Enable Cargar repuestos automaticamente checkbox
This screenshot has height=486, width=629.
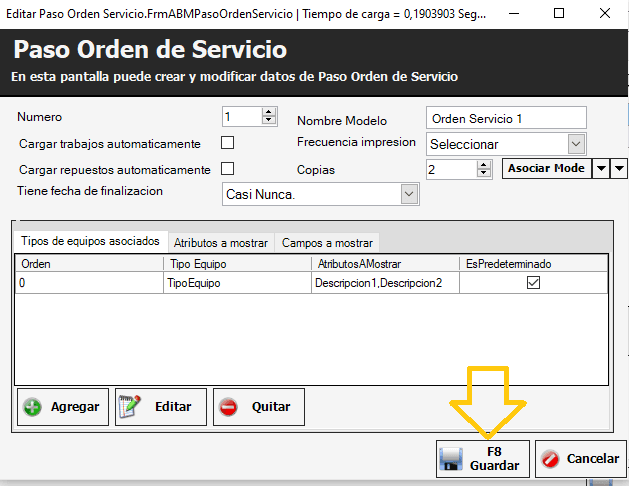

******

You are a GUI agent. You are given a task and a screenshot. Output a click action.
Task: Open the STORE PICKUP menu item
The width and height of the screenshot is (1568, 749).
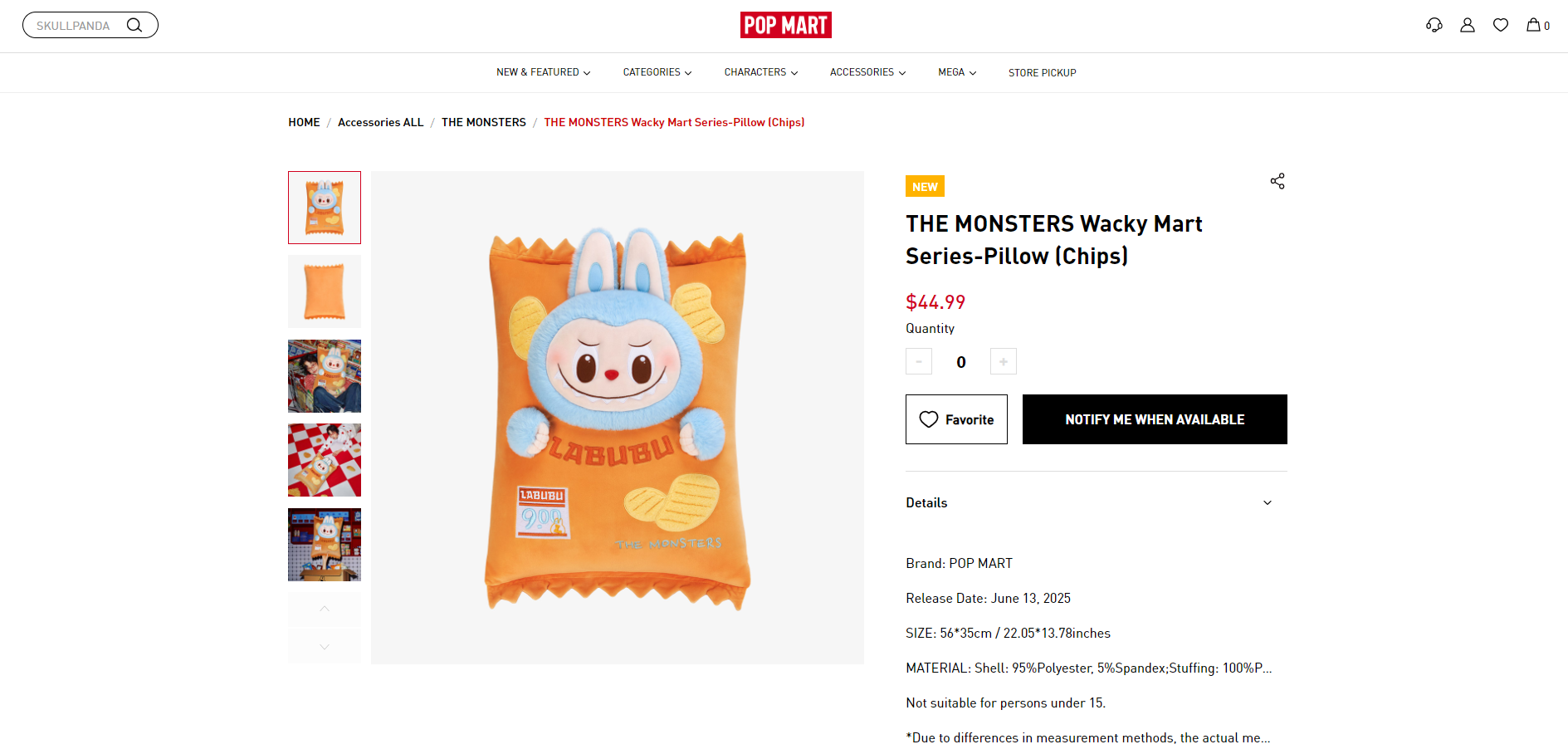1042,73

******

**WORK TO BE COMPLETED:** Output, from the data above, the lines from the line with "Enable Cargar repuestos" to the line with "This screenshot has height=486, width=629." exactly as they stand, both ends included and nothing else.

**EXERCISE RESPONSE:**
Enable Cargar repuestos automaticamente checkbox
This screenshot has height=486, width=629.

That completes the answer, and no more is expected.